Date: October 2022, Version 4

Quick read

Leflunomide is not used in pregnancy because experiments in animals have suggested that it might affect the developing baby.

What is it?

Leflunomide (Arava®) is used to treat psoriatic and rheumatoid arthritis.


What are the benefits of using leflunomide in pregnancy?

Leflunomide reduces the symptoms of inflammatory arthritis by stopping the immune system from attacking the joints. However, leflunomide is not recommended in pregnancy as animal experiments suggest that it might cause birth defects.

Leflunomide stays in the body for a long time after treatment is stopped. Women who have taken leflunomide in the last two years and are planning a pregnancy or discover they are pregnant should contact their doctor. They might be offered a treatment to ‘wash out’ leflunomide from the body.


What are the risks of using leflunomide in pregnancy?

It is unclear if there are any risks. While animal experiments suggest leflunomide can cause birth defects, information from human pregnancies does not show this.

There is quite a lot of evidence that women who become pregnant while taking leflunomide, or soon after treatment has stopped, are not at high risk of having a baby with a birth defect if they are given treatment in early pregnancy to ‘wash out’ the leflunomide from the body.


Are there any alternatives to using leflunomide in pregnancy?

Usually. Other drugs that are safer in pregnancy can be used to treat inflammatory arthritis. Some women find that an inflammatory illness improves during pregnancy and so a doctor may advise that treatment can be altered.

Women taking leflunomide who are planning a pregnancy or who become pregnant should arrange to see their doctor or specialist as soon as possible to decide on the best treatment, and also determine whether leflunomide ‘wash out’ treatment is required.

No treatment

What if I prefer not to take medicines during pregnancy?

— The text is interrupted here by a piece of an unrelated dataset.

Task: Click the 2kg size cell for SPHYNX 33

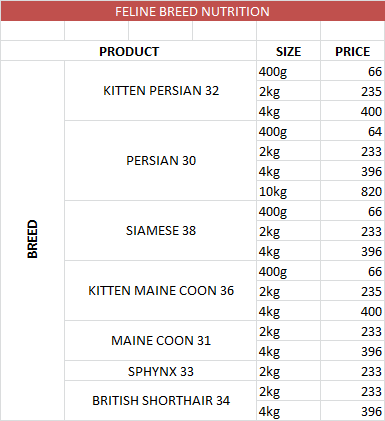Action: 288,371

Poorly controlled inflammatory disease puts pregnancies at risk as it is linked to miscarriage, preterm delivery, and low infant birth weight. To help reduce the chance of these outcomes and to stop an inflammatory disease from flaring, most women will be advised to take some form of medication during pregnancy.

A doctor will only prescribe medicines when necessary and will be happy to talk about any concerns.

Will I or my baby need extra monitoring?

As part of routine antenatal care in the UK, women are invited for a very detailed scan at around 20 weeks of pregnancy to check the baby’s development. No further scans to check for birth defects will be required, although extra growth scans may be offered.

Are there any risks to my baby if the father has taken leflunomide?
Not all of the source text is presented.